NEW YORK--()--KBRA affirms the senior unsecured debt rating of BBB, the subordinated debt rating of BBB-, and the short-term debt rating of K3 for Clearfield, Pennsylvania-based CNB Financial Corporation (NASDAQ: CCNE) (“the company”). In addition, KBRA affirms the deposit and senior unsecured debt ratings of BBB+, the subordinated debt rating of BBB, and the short-term deposit and debt ratings of K2 for its subsidiary, CNB Bank. The Outlook for all long-term ratings is Stable.

Key Credit Considerations

CCNE’s ratings are supported by solid asset quality performance over time, reflecting a nominal credit loss history underpinned by disciplined underwriting, effective credit administration, and a granular loan portfolio that contains limited concentration and has become more geographically diversified. Management’s proactive decision to fortify capital with a common stock issuance in 3Q22 was viewed favorably, bolstering the CET1 ratio (11.2% at 2Q23) and the TCE ratio (8.0% at 2Q23) above the average for the rating category.
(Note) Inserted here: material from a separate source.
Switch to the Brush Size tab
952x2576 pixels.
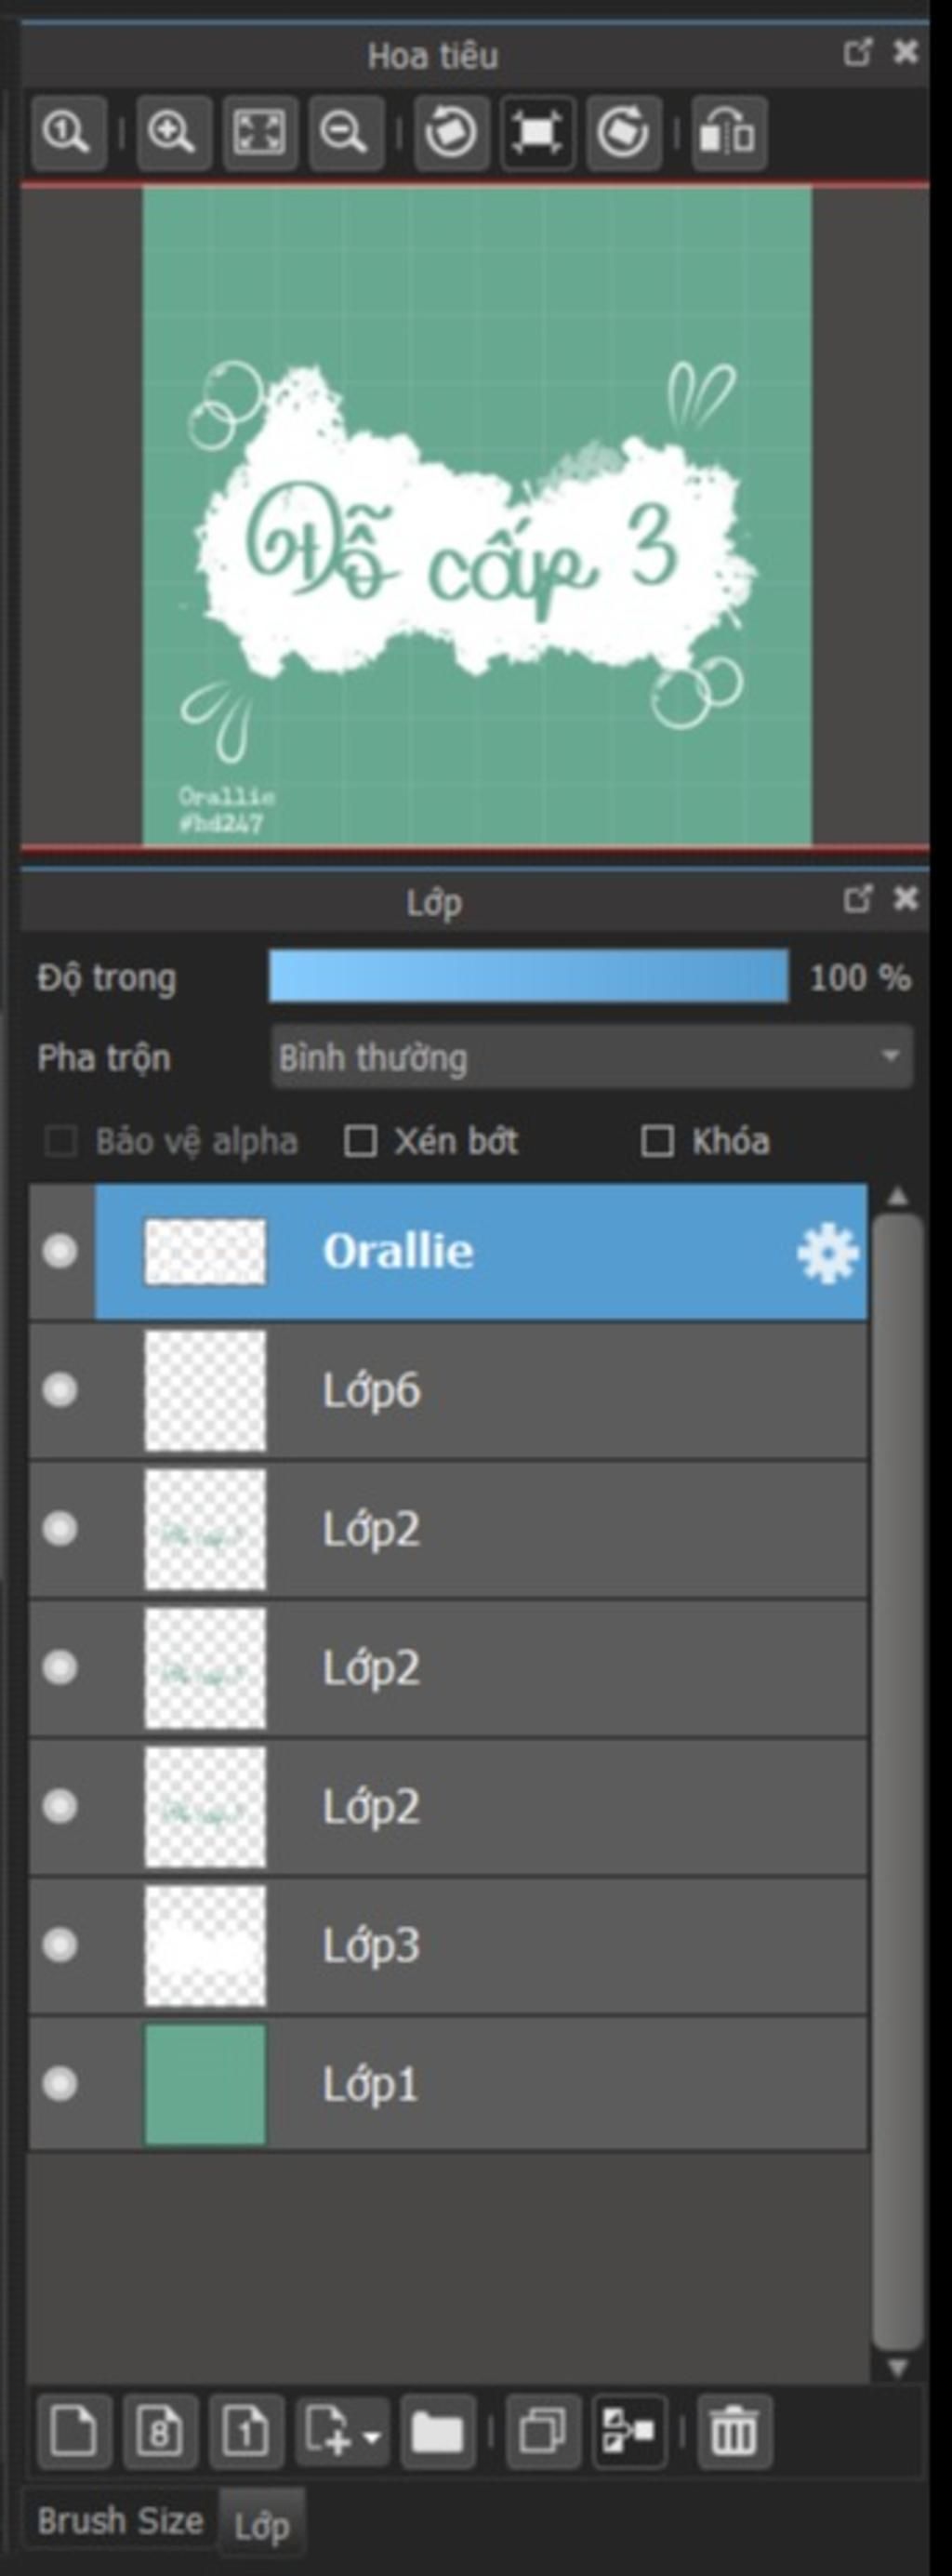pyautogui.click(x=120, y=2521)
KBRA expects capital protection to be maintained at levels commensurate or higher than peers on a more consistent basis going forward, which would further reinforce the ratings, particularly as RWA density has recently begun tracking slightly above peers and given a history of comparatively elevated loan growth. However, stock repurchases have been limited (cumulative payout ratio of <5% since YE18) with near-term appetite for buybacks appearing manageable. Earnings performance has exhibited stability in recent years, with core ROA largely ranging between 1.10% and 1.20% since 2018, in line with similarly rated peers. Driving earnings has been a comparatively higher NIM, reflecting shift in loan mix (greater commercial concentration in the earning asset mix) and historically above average loan yields, the latter partly afforded by pricing scale in underserved markets more so than higher risk-taking, in KBRA’s view. The rapidly rising funding costs stemming from ongoing Fed monetary policy tightening activities, as well as anticipated slowdown in loan growth will put downward pressure on NIM in the foreseeable future. However, we recognize a funding profile that currently reflects minimal noncore funding usage, a comparatively less price sensitive and large heritage market deposit base, loan to core deposit ratio below 100%, and relatively modest levels of uninsured deposits. Additionally, the NIB deposit mix, while lower than many peers, appears durable and has held up relatively well year-to-date. Moreover, while the proportion of noninterest income to revenues (historically 16%-18%) tracks slightly lower than many peers, contribution to the bottom line has been stable, moderately driven by non-lending correlated activities, particularly wealth management and card fees.